In 2016 a work friend of mine was approached by someone they knew on the Westford Fire and Water Board, who knew another guy, who was thinking of bringing fiber internet to a section or rural Vermont. The rest is history. We started with nothing, and I slowly started teaching myself all about networking. It was also around this time that I was exposed to Docker - this was the perfect test to start spinning up services. In the end using almost entirely open-source software, some customer solutions of mine, and off the shelf networking equipment - we have an ecosystem that requires very little maintenance that runs our company. We are at over 750 customers so far.
We gave some paid vendor solutions a try in the beginning, but it was a disaster and just a waste of money. It was easier and cleaner to just set the stuff up myself. We are using normal off the shelf Mikrotik equipment for the routing and switching.

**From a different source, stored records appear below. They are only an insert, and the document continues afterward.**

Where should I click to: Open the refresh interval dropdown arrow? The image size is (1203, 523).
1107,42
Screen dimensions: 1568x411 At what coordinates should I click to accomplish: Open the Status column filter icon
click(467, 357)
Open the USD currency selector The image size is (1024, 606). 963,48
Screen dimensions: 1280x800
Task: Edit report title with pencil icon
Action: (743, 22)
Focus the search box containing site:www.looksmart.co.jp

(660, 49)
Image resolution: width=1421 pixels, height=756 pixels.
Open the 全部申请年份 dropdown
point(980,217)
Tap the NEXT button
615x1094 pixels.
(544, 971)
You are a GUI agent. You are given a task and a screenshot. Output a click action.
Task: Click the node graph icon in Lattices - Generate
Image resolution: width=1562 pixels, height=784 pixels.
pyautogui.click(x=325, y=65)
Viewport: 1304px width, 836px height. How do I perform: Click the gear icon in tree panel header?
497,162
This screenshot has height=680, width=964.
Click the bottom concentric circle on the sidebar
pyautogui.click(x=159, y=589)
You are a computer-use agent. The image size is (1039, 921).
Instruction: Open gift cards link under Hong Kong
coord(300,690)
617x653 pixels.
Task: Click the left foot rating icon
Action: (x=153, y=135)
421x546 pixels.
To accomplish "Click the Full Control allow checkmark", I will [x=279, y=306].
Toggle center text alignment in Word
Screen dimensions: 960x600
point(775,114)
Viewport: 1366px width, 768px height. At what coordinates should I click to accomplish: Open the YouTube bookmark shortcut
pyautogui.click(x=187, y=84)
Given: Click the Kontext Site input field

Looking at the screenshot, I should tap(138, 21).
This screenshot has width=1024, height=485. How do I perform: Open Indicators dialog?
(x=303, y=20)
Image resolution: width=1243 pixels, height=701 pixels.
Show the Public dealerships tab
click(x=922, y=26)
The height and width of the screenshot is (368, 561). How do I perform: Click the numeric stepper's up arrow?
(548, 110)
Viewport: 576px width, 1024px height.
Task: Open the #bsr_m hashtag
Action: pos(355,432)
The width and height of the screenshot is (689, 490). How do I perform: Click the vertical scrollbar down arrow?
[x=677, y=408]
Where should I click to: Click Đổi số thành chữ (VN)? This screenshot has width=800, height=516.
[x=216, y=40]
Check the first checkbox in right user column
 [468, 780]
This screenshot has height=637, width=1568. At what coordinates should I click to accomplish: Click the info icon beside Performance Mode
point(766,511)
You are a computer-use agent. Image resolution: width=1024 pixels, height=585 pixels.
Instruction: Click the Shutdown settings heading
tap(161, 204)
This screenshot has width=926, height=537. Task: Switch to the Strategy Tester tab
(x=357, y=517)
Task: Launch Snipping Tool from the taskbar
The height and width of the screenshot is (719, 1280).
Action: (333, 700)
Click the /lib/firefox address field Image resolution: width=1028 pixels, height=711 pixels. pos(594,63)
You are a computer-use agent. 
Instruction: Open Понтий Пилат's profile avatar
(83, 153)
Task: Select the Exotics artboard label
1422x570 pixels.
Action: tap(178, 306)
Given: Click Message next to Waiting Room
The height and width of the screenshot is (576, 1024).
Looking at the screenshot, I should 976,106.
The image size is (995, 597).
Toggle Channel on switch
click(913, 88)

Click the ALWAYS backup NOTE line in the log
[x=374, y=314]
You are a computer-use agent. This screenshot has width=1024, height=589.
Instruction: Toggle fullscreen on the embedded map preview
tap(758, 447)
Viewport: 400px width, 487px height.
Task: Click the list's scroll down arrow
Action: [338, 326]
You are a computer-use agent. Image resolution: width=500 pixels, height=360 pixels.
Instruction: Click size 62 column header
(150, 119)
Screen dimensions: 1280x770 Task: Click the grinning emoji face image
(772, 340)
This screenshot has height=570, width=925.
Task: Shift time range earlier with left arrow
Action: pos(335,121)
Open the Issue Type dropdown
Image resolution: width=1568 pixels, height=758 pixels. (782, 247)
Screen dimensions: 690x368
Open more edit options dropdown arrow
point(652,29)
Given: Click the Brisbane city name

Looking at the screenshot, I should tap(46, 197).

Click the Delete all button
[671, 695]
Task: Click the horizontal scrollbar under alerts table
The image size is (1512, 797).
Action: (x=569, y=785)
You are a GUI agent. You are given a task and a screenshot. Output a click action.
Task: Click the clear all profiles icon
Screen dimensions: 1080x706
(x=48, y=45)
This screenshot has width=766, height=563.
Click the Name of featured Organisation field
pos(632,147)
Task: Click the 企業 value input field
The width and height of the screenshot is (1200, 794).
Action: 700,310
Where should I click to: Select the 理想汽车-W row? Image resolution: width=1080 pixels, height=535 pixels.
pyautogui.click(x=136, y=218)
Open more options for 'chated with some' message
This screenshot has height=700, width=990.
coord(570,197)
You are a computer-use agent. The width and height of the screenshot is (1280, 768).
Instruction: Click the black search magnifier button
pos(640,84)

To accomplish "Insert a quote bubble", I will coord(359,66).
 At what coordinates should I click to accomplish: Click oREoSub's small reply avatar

For the last mile (or 12), we are using Ubiquiti UFiber equipment. Ubiquiti is a technically a vendor - but we run everything on our own systems and have complete control of all the data - for free still. Amazing. Since 2018, we've had nothing but great things to say about that equipment. It's cheap too.
Like the hardware - we also looked at some vendor software packages for ISPs. It was all total crap at the time. The only companies we pay for software are DigitalOcean for remote VMs, Google Workspace, and QuickBooks. Open source tools like Zabbix, Grafana, PostGIS, ACS, and homemade solutions allow us to keep a constant feed on all our systems and build maps of our network in the field.